Description of the Board
First Meeting
6.14 At its first meeting, the Board will elect the officers of the
Executive, as listed in article 7.11.
6.15 At this meeting the Board also shall create the various committees, as
deemed necessary for the operations of the Association.
6.16 The following Committees are Standing Committees:
Executive Committee
Finance Committee
Personnel Committee
Constitutional Committee
Youth Committee
General Duties
6.17 General Duties of the Board shall be:
To be responsible for the general operations of the association.
To develop policy in accordance with the aims and objectives as stated in
Article 2;
To approve the budget;
To review and approve regular financial statements;
To approve all expenditures;
To approve the proposed agenda for regular meetings of the Board;
To provide direction to committees.
To establish such committees as required to carry out the regular functions
and the specific programs of the Association. These committees will report to
the Board.
To establish ad-hoc committees as required. These committees will report to
the Board.
To be responsible for initiating and overseeing such programs of activity as
required to carry out the aims and objectives of the Association.

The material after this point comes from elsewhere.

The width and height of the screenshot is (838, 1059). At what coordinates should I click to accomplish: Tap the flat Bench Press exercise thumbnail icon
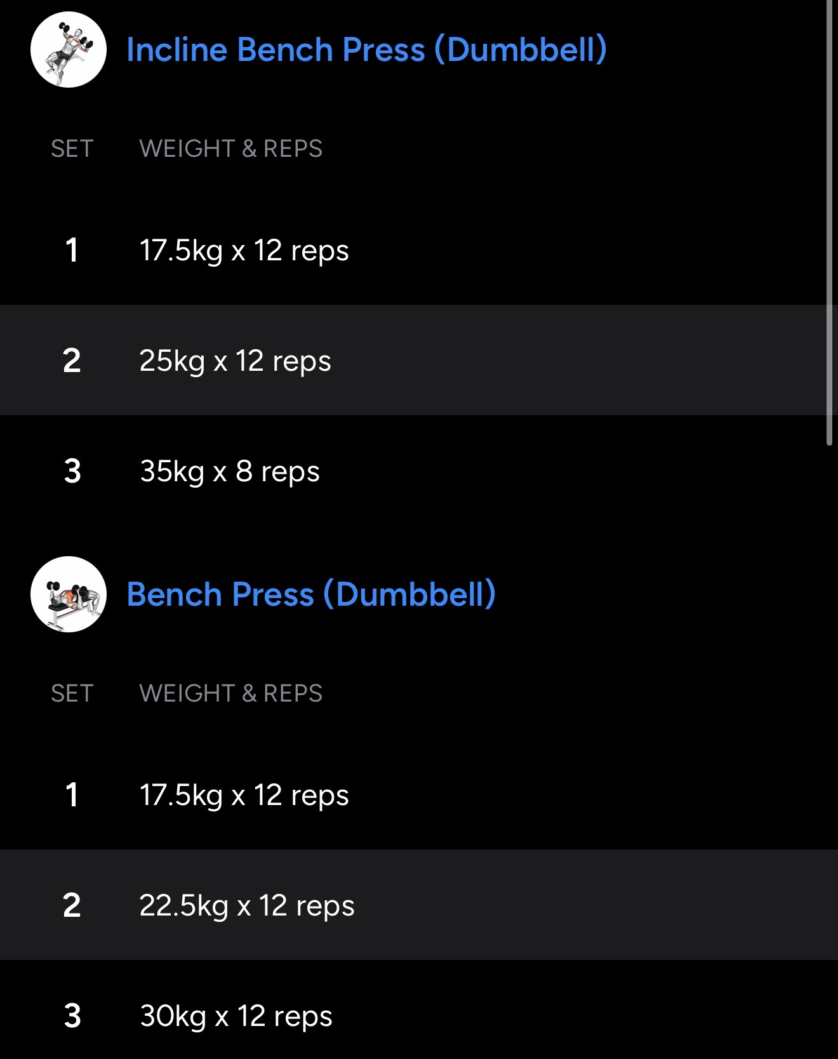tap(69, 594)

To develop policies to provide projects with sufficient financial support and
other assistance to foster the adequate local organization of activities on
behalf of the Association.
To fulfill any other tasks as mandated by the membership of the Association,
or as dictated by the needs of the community at large.
Removal of Board Members
6.18 A board member who is absent from any three (3) consecutive meetings of
the Board of Directors without sufficient justification, at the discretion of
the Board of Directors, may be considered to have resigned and his seat on the
Board to be therefore declared vacant.
6.19 The Board, upon a 2/3 majority vote of the Board members, may suspend or
expel any member who is deemed to be acting against the interests of the
Association.
Vacancies
6.20 Any vacancy on the Board of Directors shall be filled by appointment by
the Board of Directors. Vacancies, once filled, are considered new appointments.
New appointments are filled until the second Annual General Meeting following
the appointment, unless the Director resigns, or is removed from the Board prior
to this time.
Decisions between/in lieu of meetings
6.21 Decisions made via written resolutions may be implemented between or in
lieu of Board Meetings. This can only be done if an attempt to reach each Board
member is made by the staff of the Association. Approval of any written motion
can only be obtained with one-half plus one of the Board.
Under these circumstances, the resolution must be faxed, delivered, e-mailed
to Board Members and replied to, in writing (including fax and e-mail), within
48 hours. These resolutions must be read into the Minutes of the following
meeting of the Board.
No formal decisions may be made via telephone, but this does not prevent the
calling for solicitation of Board Directors' opinions on issues of concern.
Spokesmanship
6.22 The President and the Executive Director are the official spokesmen for
the Association. The President may appoint a designate to speak on behalf of the
Association in an official capacity. This in no way infringes Board members from
representing the Association at community events and reporting to the other
directors.
PART FOUR: THE EXECUTIVE COMMITTEE
ARTICLE 7
EXECUTIVE COMMITTEE
Responsibilities and Quorum
7.1 The Executive Committee is responsible for the ongoing operations of the
Association and for all its activities between Board meetings.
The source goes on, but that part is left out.